> **SUPPLIED DATA**
━━━━━━━━━━━━━━━━

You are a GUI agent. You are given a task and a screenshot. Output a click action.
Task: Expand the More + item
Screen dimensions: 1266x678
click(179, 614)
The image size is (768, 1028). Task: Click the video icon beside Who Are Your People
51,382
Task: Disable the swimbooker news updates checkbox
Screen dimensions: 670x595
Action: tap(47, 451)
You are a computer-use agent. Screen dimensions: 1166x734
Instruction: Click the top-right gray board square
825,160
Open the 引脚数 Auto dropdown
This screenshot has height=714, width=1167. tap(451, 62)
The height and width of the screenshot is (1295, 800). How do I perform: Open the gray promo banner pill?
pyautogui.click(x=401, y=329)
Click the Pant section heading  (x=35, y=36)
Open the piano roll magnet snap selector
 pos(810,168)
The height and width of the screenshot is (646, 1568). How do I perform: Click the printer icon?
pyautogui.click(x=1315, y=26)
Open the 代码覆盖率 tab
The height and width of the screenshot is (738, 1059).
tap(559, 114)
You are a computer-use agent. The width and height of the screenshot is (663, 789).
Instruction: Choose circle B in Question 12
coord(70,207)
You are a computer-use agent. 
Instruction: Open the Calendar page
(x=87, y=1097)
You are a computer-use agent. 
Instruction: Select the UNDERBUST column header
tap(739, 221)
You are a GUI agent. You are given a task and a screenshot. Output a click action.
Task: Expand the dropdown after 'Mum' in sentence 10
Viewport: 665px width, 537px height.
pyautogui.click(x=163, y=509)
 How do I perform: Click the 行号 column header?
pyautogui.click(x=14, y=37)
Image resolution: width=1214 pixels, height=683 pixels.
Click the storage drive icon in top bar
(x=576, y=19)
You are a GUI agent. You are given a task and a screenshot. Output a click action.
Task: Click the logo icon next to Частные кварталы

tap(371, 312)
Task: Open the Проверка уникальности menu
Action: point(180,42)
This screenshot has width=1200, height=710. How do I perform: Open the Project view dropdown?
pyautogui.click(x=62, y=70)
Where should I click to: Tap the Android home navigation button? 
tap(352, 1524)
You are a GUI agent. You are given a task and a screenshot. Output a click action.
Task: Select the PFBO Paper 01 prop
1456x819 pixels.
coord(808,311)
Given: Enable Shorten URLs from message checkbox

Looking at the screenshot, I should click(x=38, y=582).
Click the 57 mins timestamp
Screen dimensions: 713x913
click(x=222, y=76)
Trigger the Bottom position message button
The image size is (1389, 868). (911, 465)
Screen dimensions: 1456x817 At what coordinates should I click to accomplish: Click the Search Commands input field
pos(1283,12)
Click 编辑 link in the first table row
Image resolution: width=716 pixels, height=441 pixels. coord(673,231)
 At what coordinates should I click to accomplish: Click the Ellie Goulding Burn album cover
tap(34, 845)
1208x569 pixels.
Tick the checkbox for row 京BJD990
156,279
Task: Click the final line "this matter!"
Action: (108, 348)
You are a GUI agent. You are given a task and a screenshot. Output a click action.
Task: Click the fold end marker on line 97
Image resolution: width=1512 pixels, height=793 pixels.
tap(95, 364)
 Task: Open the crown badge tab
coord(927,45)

━━━━━━━━━━━━━━━━

> **YOUR TASK**
Rewrite all of the records above with every "GUI agent" changed to "UI agent", leaving everything else unchanged.

> **WRITTEN RESPONSE**
You are a UI agent. You are given a task and a screenshot. Output a click action.
Task: Expand the More + item
Screen dimensions: 1266x678
click(179, 614)
The image size is (768, 1028). Task: Click the video icon beside Who Are Your People
51,382
Task: Disable the swimbooker news updates checkbox
Screen dimensions: 670x595
Action: tap(47, 451)
You are a computer-use agent. Screen dimensions: 1166x734
Instruction: Click the top-right gray board square
825,160
Open the 引脚数 Auto dropdown
This screenshot has height=714, width=1167. tap(451, 62)
The height and width of the screenshot is (1295, 800). How do I perform: Open the gray promo banner pill?
pyautogui.click(x=401, y=329)
Click the Pant section heading  (x=35, y=36)
Open the piano roll magnet snap selector
 pos(810,168)
The height and width of the screenshot is (646, 1568). How do I perform: Click the printer icon?
pyautogui.click(x=1315, y=26)
Open the 代码覆盖率 tab
The height and width of the screenshot is (738, 1059).
tap(559, 114)
You are a computer-use agent. The width and height of the screenshot is (663, 789).
Instruction: Choose circle B in Question 12
coord(70,207)
You are a computer-use agent. 
Instruction: Open the Calendar page
(x=87, y=1097)
You are a computer-use agent. 
Instruction: Select the UNDERBUST column header
tap(739, 221)
You are a UI agent. You are given a task and a screenshot. Output a click action.
Task: Expand the dropdown after 'Mum' in sentence 10
Viewport: 665px width, 537px height.
pyautogui.click(x=163, y=509)
 How do I perform: Click the 行号 column header?
pyautogui.click(x=14, y=37)
Image resolution: width=1214 pixels, height=683 pixels.
Click the storage drive icon in top bar
(x=576, y=19)
You are a UI agent. You are given a task and a screenshot. Output a click action.
Task: Click the logo icon next to Частные кварталы

tap(371, 312)
Task: Open the Проверка уникальности menu
Action: point(180,42)
This screenshot has width=1200, height=710. How do I perform: Open the Project view dropdown?
pyautogui.click(x=62, y=70)
Where should I click to: Tap the Android home navigation button? 
tap(352, 1524)
You are a UI agent. You are given a task and a screenshot. Output a click action.
Task: Select the PFBO Paper 01 prop
1456x819 pixels.
coord(808,311)
Given: Enable Shorten URLs from message checkbox

Looking at the screenshot, I should click(x=38, y=582).
Click the 57 mins timestamp
Screen dimensions: 713x913
click(x=222, y=76)
Trigger the Bottom position message button
The image size is (1389, 868). (911, 465)
Screen dimensions: 1456x817 At what coordinates should I click to accomplish: Click the Search Commands input field
pos(1283,12)
Click 编辑 link in the first table row
Image resolution: width=716 pixels, height=441 pixels. coord(673,231)
 At what coordinates should I click to accomplish: Click the Ellie Goulding Burn album cover
tap(34, 845)
1208x569 pixels.
Tick the checkbox for row 京BJD990
156,279
Task: Click the final line "this matter!"
Action: (108, 348)
You are a UI agent. You are given a task and a screenshot. Output a click action.
Task: Click the fold end marker on line 97
Image resolution: width=1512 pixels, height=793 pixels.
tap(95, 364)
 Task: Open the crown badge tab
coord(927,45)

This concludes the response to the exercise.